Defer the mortgage, top up a pension?


In the second in a series of business tips, Nathan Poole and Linda Giles advise that sometimes it makes sense not to pay off your mortgage.

Many of us will have a mortgage for most of our working lives. We will look forward to the day when that large monthly deduction from our earnings comes to an end. But what if you don’t have a pension? Perhaps you have worked almost exclusively in private practice and been planning to put some money into your pension, but things didn’t work out?

We suggest that if you have surplus cash and are tempted to pay off or overpay your mortgage, think twice before you do so. Putting that money into a pension might keep it working for longer and could be a more profitable move.

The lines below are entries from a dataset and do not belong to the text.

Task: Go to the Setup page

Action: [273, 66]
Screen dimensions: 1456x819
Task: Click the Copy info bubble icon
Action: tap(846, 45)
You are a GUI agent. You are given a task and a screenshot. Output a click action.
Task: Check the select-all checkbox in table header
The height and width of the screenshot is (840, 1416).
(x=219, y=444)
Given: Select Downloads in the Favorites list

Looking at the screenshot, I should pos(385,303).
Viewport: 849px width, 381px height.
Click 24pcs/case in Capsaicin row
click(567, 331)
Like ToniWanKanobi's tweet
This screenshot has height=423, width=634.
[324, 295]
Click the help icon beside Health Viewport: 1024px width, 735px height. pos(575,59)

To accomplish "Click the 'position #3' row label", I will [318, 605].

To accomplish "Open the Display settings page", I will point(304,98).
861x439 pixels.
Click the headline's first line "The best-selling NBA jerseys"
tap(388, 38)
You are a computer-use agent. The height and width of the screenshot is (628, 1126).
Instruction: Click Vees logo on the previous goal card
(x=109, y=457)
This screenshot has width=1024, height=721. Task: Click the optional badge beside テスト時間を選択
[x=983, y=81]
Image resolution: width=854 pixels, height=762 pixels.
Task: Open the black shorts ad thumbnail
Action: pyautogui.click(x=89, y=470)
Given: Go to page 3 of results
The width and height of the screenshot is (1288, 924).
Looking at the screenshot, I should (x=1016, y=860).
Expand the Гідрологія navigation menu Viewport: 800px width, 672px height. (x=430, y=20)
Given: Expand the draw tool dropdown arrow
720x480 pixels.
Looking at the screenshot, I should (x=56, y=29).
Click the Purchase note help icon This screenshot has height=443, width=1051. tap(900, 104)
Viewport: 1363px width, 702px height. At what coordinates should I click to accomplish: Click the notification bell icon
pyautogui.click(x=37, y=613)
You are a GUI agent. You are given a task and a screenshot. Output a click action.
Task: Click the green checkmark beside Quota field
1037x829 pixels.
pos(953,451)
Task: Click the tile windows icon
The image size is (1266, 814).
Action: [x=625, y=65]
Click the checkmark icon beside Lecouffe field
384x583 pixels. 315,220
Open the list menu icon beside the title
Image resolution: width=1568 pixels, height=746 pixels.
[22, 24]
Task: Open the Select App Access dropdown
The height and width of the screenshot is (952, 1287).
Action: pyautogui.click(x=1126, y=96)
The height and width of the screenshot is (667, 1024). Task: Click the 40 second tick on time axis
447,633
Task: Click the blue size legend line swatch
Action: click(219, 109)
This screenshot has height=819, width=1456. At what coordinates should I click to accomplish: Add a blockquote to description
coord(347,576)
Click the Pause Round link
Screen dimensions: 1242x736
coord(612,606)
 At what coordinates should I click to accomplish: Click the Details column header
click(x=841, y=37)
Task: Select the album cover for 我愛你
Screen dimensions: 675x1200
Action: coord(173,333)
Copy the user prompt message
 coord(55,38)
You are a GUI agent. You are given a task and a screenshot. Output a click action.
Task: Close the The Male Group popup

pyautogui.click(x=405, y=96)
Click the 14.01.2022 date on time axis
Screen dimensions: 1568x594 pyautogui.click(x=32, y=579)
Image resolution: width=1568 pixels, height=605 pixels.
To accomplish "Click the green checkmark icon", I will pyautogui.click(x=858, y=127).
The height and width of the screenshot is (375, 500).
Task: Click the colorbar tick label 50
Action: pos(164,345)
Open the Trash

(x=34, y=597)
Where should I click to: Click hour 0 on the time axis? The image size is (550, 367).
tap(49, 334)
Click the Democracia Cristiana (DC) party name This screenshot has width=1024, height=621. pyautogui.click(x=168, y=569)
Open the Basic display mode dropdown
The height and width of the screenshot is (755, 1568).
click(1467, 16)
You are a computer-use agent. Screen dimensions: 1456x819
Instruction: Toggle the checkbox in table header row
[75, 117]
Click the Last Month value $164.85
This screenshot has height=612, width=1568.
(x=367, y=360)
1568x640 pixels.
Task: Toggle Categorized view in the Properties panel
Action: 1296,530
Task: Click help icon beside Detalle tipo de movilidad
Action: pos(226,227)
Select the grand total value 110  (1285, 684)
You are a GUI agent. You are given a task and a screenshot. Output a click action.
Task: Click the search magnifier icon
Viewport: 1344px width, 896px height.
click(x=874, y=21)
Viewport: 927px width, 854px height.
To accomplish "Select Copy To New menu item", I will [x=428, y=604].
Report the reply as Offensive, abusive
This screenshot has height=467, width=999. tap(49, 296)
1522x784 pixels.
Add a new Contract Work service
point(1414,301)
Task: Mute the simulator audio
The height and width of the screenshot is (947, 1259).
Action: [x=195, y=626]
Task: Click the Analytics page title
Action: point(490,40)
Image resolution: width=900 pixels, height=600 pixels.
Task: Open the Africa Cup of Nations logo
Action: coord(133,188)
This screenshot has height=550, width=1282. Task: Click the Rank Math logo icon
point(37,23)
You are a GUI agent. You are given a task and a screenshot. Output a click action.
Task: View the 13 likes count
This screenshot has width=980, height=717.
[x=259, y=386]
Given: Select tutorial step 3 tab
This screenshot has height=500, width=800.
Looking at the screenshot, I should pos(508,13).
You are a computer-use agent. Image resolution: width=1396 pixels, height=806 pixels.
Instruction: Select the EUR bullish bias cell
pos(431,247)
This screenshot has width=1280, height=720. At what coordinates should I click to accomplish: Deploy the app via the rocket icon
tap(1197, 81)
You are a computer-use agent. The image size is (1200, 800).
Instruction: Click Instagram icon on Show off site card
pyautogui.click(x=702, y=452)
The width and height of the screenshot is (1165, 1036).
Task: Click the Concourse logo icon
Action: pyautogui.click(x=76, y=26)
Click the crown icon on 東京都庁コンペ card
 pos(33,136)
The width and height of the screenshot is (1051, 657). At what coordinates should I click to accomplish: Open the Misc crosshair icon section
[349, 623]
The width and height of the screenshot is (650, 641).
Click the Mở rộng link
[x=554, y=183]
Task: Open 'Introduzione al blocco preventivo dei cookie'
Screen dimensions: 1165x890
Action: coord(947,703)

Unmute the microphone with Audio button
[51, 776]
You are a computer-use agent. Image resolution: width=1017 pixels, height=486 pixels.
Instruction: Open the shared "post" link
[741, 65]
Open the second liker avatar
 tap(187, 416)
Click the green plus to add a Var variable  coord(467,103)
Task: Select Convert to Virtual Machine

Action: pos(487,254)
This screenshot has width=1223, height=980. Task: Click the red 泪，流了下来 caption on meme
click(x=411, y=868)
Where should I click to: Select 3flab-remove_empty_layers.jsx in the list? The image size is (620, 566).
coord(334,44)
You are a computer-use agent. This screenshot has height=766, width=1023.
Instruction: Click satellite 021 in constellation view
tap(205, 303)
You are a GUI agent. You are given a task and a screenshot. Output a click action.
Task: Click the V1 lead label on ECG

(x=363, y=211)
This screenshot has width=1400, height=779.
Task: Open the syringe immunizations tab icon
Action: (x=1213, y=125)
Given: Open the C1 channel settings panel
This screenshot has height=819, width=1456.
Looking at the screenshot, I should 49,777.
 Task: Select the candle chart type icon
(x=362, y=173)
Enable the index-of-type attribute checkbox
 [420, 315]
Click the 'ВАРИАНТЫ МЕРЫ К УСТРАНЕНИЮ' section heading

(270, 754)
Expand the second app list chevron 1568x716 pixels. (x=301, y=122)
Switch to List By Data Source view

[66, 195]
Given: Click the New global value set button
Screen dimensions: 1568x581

The tax appeal of a pension 

A pension keeps your money working for you thanks to tax relief designed to incentivise saving for retirement. Tax relief boosts every contribution by 25%, so, for every £80 you contribute, the government puts in £20. If you are a higher rate tax-payer you also get higher rate tax relief. This would reduce your annual tax bill. For every £800 you put into your mortgage you could be investing £1,000 into a pension, plus getting higher rate tax relief, which could save you another £200 (or even £250) in tax.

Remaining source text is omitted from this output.